## What you should do
Your task is to find every line of the data that holds the string "click" and copy it.

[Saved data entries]
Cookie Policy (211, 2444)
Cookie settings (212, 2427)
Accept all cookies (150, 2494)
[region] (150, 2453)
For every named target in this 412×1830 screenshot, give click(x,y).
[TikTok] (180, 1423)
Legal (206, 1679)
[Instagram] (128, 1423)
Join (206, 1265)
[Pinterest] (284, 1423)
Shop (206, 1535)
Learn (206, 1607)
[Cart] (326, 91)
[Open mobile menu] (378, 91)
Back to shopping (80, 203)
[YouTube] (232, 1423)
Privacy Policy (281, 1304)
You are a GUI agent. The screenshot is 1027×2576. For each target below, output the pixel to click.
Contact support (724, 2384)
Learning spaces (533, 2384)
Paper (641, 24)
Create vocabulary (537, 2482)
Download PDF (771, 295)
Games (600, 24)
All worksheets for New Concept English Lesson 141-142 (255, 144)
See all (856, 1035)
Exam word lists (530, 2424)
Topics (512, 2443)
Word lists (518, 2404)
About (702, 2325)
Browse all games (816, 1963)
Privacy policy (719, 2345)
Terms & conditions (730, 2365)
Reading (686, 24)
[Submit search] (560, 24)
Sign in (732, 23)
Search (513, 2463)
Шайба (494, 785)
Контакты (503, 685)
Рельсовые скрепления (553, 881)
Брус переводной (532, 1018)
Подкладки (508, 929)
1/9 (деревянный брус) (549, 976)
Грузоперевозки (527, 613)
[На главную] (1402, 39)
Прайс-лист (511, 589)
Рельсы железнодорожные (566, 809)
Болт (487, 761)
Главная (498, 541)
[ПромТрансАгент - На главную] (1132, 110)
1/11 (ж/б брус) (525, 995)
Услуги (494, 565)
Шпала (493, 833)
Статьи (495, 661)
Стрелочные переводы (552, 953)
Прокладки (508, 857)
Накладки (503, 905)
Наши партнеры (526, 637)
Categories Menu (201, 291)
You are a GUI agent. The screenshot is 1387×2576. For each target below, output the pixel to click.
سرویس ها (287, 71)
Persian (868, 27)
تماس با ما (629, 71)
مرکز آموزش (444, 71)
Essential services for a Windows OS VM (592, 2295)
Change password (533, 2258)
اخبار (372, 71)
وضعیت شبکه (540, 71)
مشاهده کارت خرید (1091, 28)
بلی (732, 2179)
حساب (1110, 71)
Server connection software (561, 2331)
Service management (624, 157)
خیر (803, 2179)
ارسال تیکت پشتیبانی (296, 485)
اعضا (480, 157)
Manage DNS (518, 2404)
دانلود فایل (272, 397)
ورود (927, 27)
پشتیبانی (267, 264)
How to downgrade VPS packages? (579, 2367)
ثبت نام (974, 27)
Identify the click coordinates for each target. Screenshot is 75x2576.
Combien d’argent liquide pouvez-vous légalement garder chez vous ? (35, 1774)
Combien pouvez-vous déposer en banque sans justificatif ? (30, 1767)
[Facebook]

## Answer for this exercise
For every named target in this 412×1830 screenshot, give click(x,y).
You are a GUI agent. The screenshot is 1027×2576. For each target below, output the pixel to click.
You are a GUI agent. The screenshot is 1387×2576. For each target below, output the pixel to click.
Identify the click coordinates for each target. Screenshot is 75x2576.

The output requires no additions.